[Opening Records provided section]
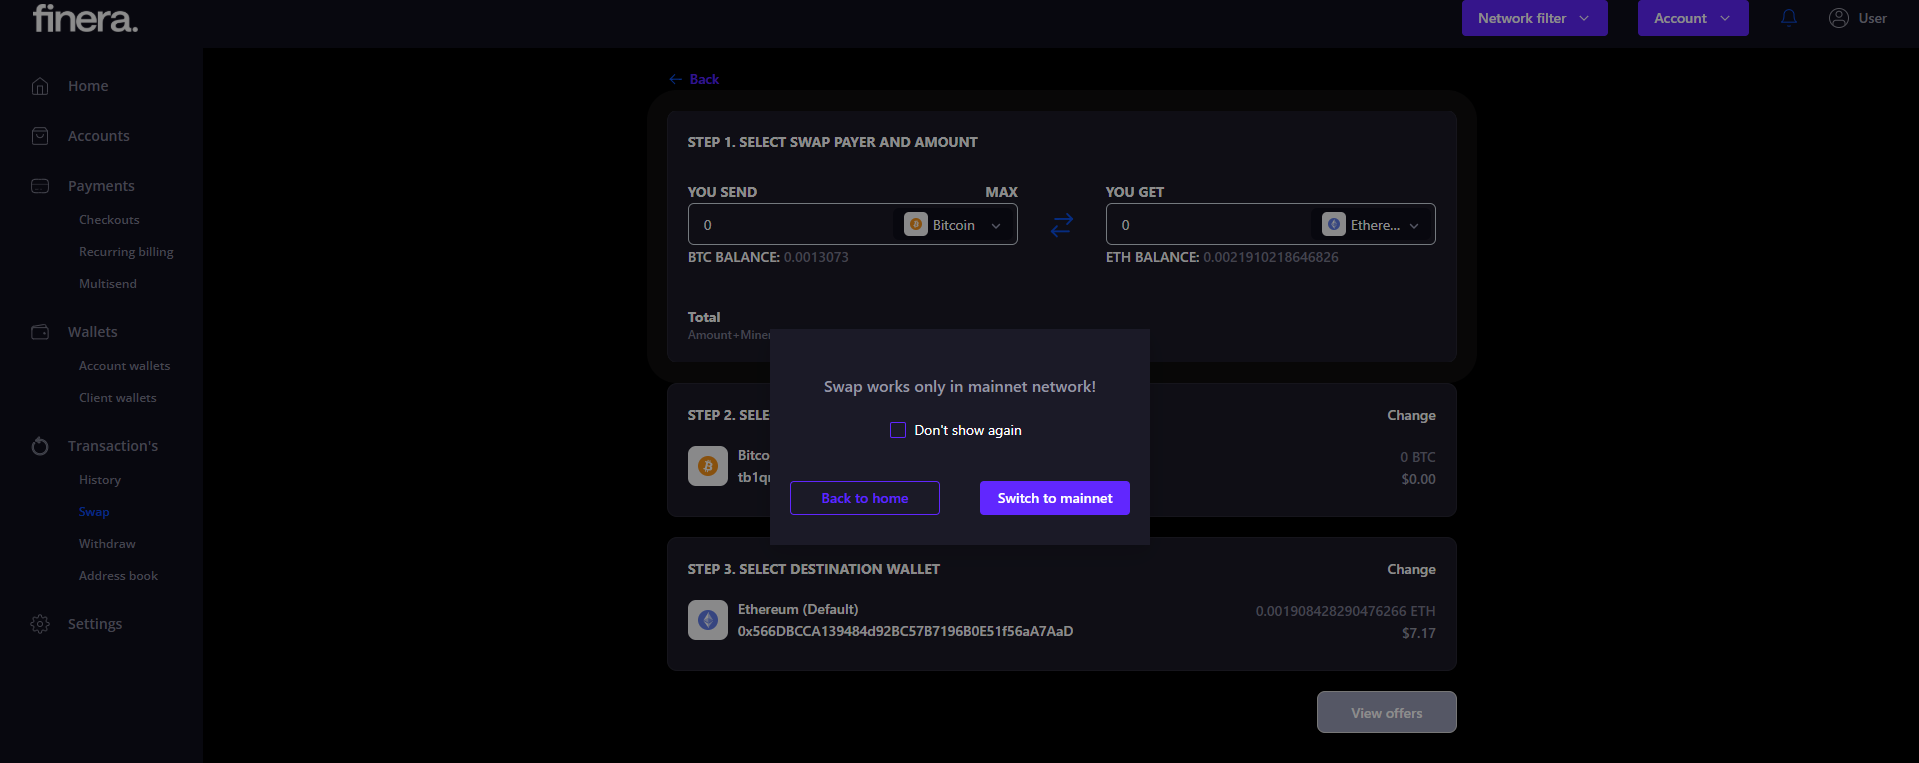Open the Network filter dropdown
The height and width of the screenshot is (763, 1919).
click(x=1534, y=18)
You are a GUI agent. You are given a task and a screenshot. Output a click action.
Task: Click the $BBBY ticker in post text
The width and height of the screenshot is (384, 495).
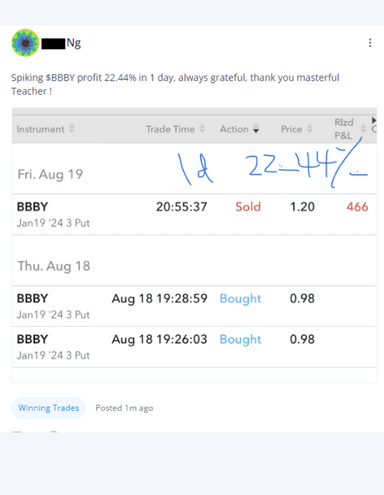tap(60, 78)
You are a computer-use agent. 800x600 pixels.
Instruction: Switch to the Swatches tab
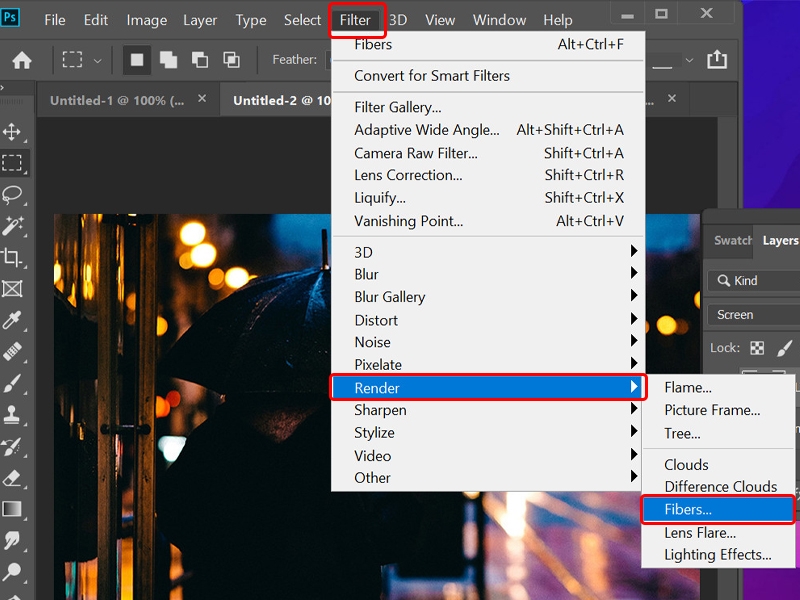[x=732, y=240]
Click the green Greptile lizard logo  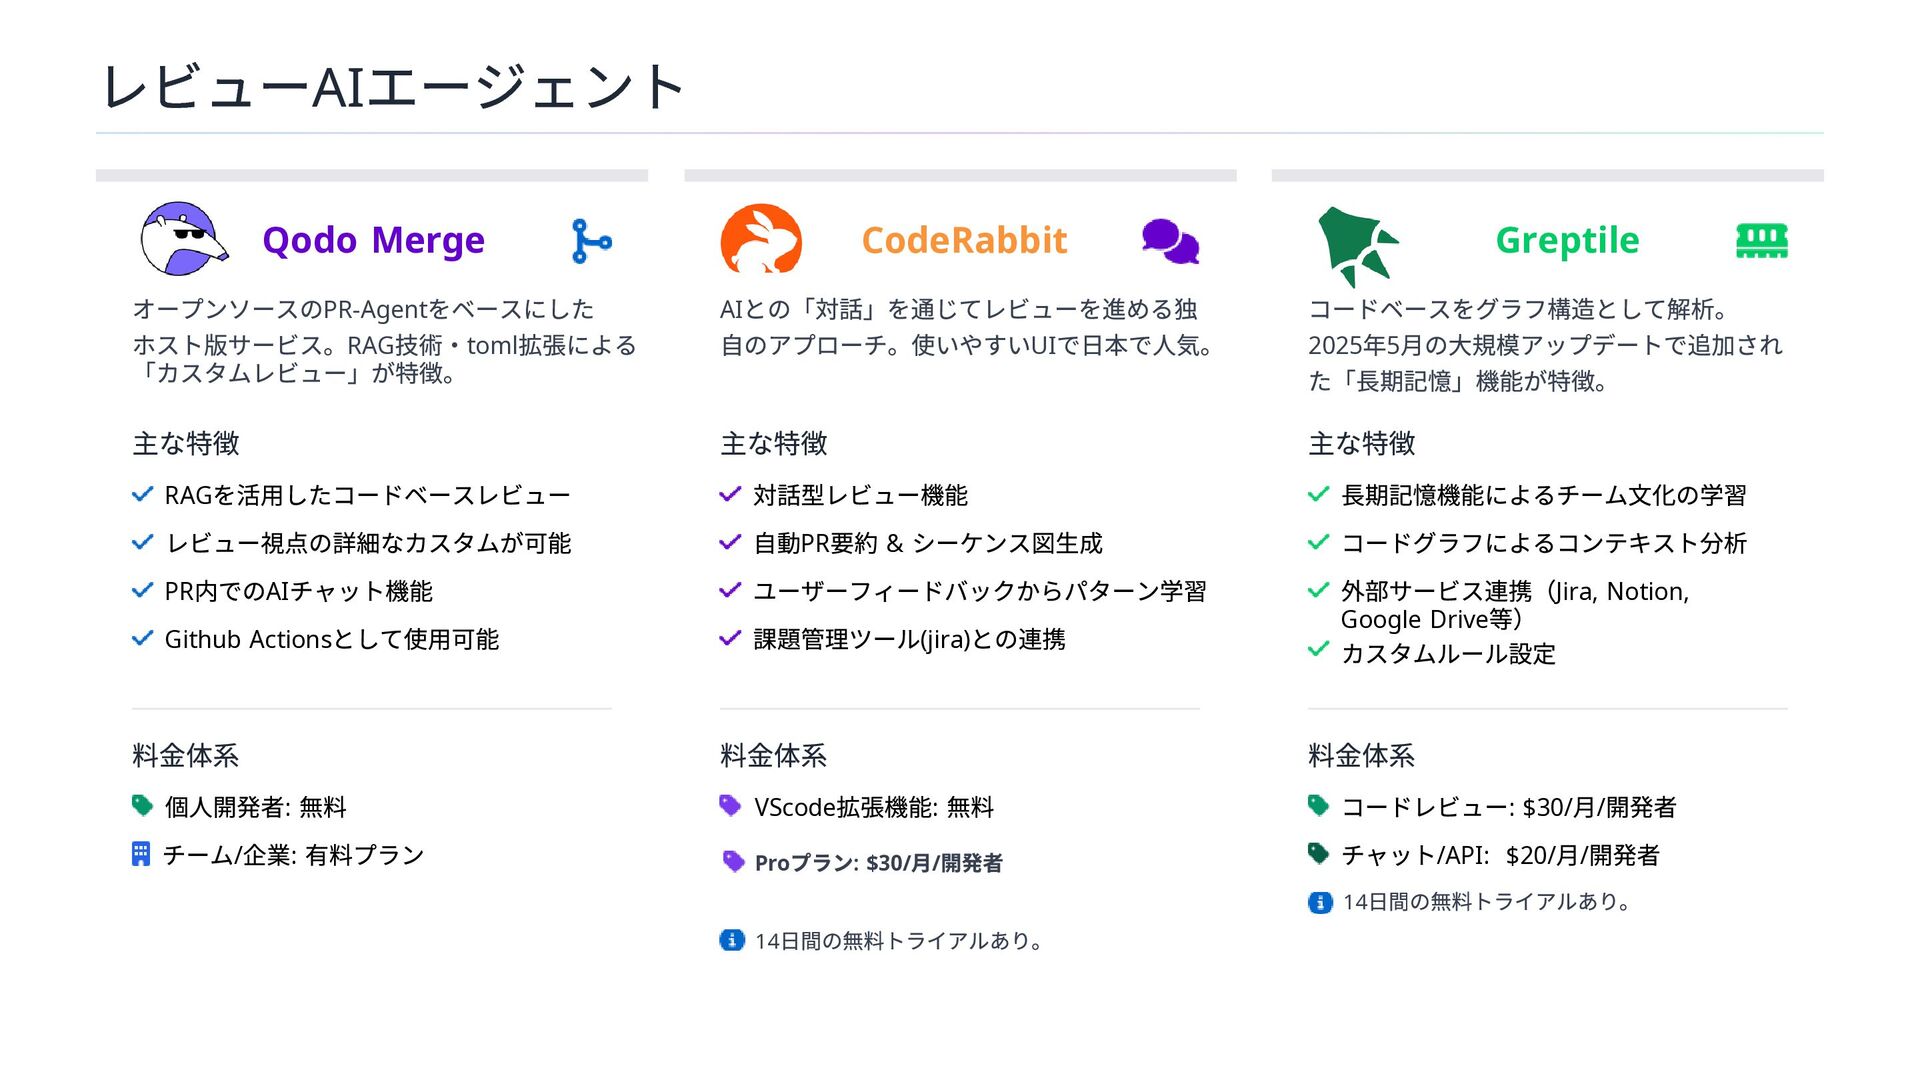(x=1357, y=245)
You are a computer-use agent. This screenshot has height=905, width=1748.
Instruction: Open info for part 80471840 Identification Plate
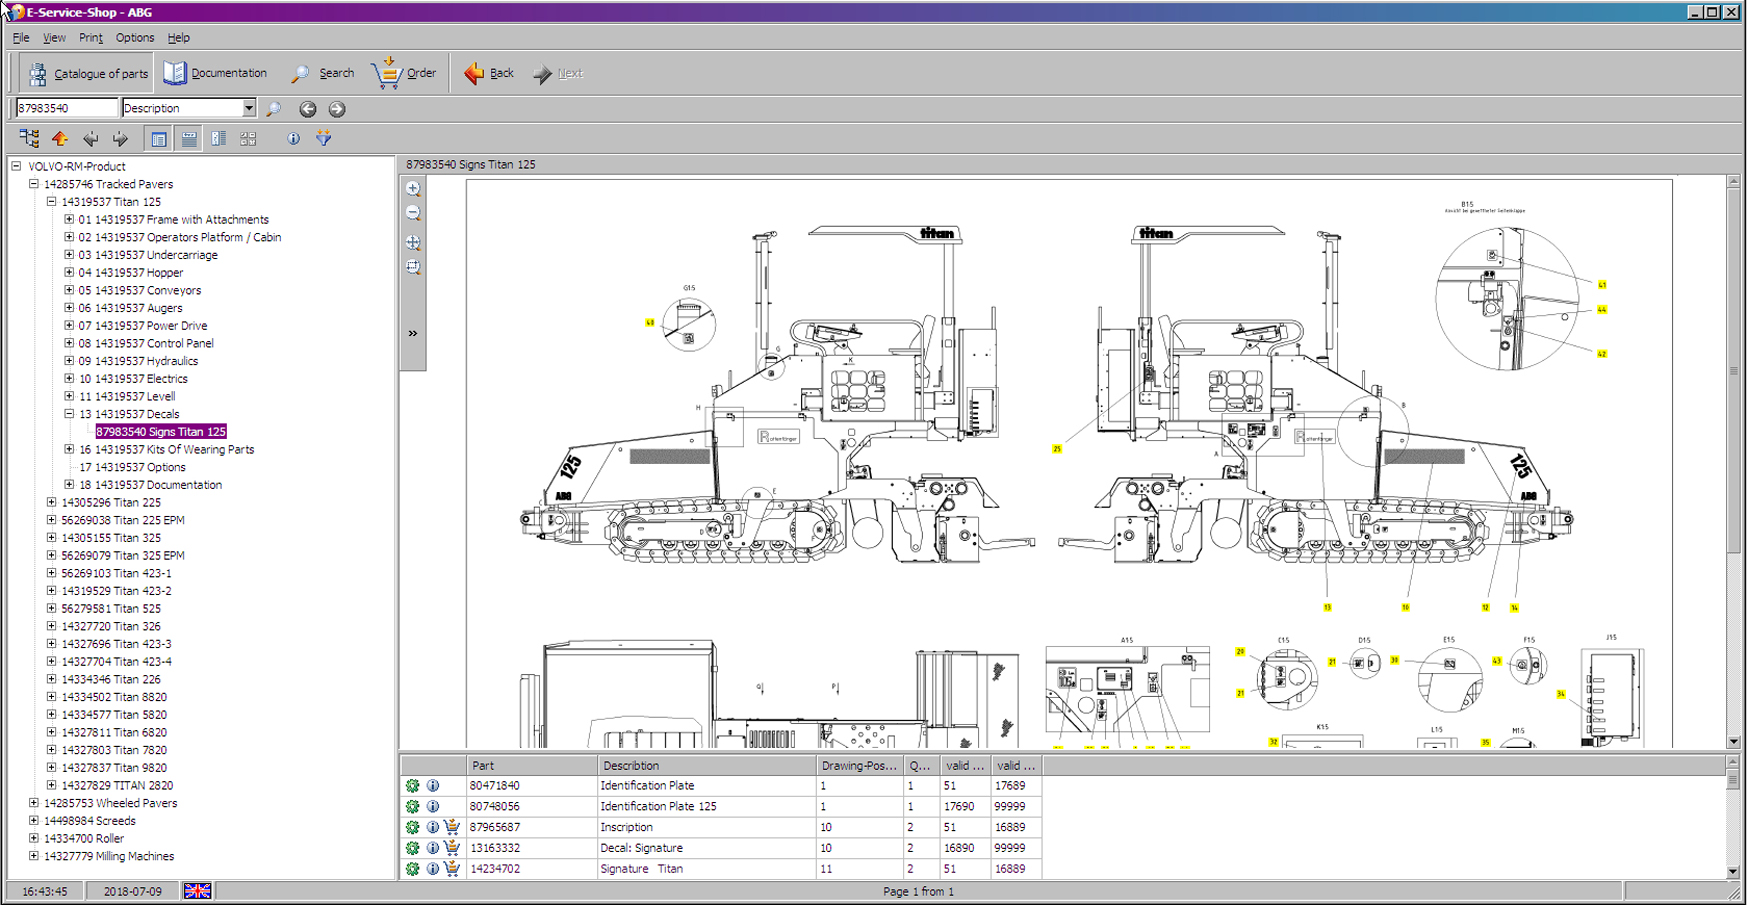point(433,786)
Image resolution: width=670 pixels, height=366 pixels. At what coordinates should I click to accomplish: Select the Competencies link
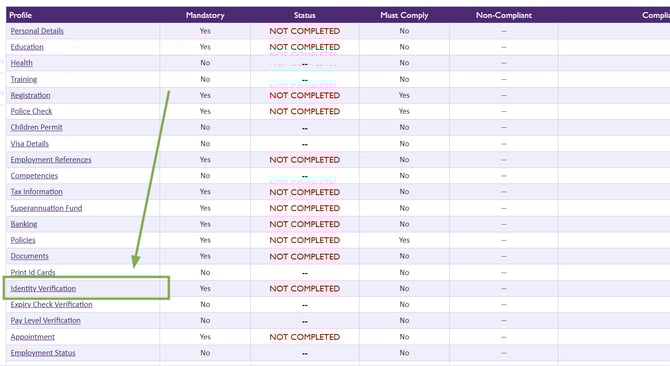click(x=34, y=176)
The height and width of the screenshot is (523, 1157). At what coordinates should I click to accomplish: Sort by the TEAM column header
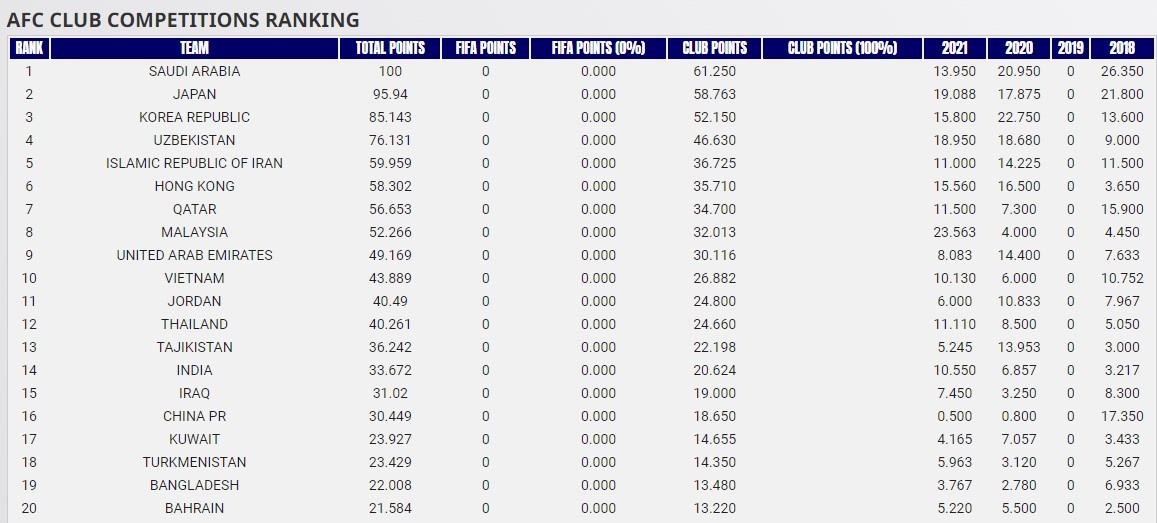click(194, 48)
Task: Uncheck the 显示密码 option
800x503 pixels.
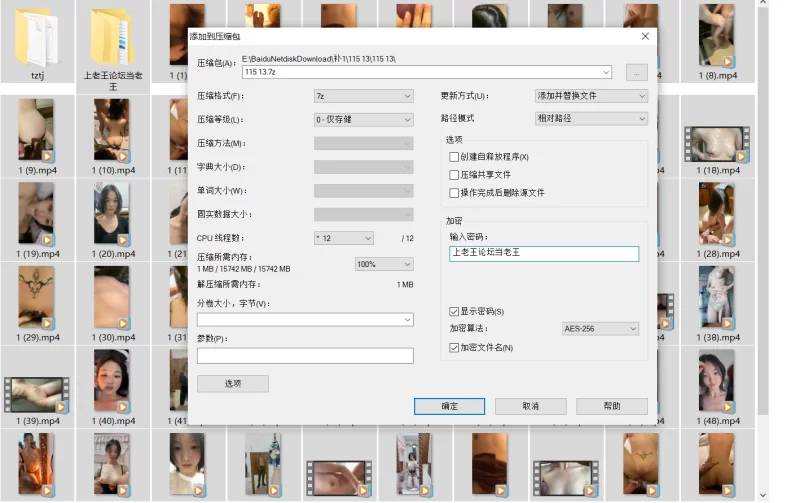Action: click(455, 311)
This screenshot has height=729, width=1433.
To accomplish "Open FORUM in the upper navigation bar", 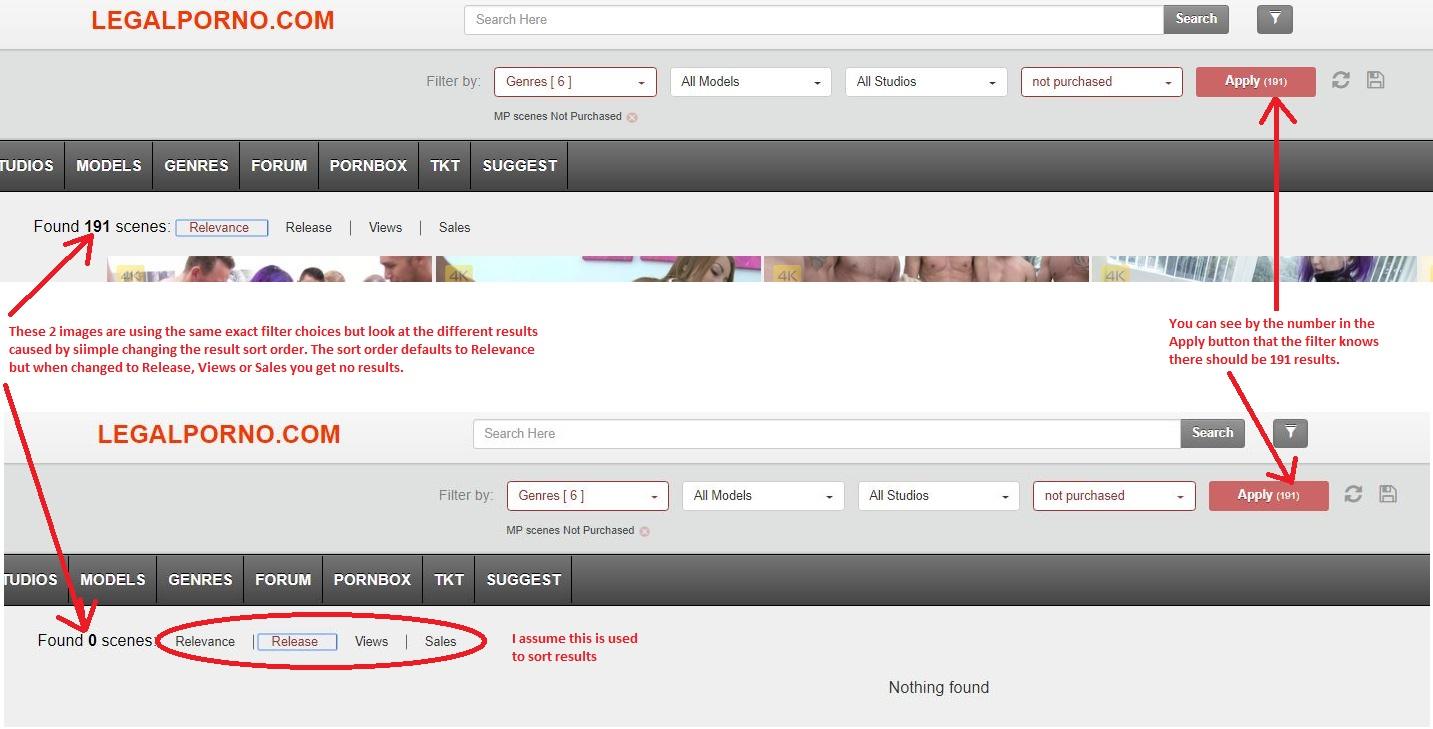I will [279, 166].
[Closing Records provided section]
Using the data above, return every line that contains the string "agent".

You are a GUI agent. You are given a task and a screenshot. Output a click action.
You are a computer-use agent. 800x600 pixels.
You are a computer-use agent. This screenshot has height=905, width=1748.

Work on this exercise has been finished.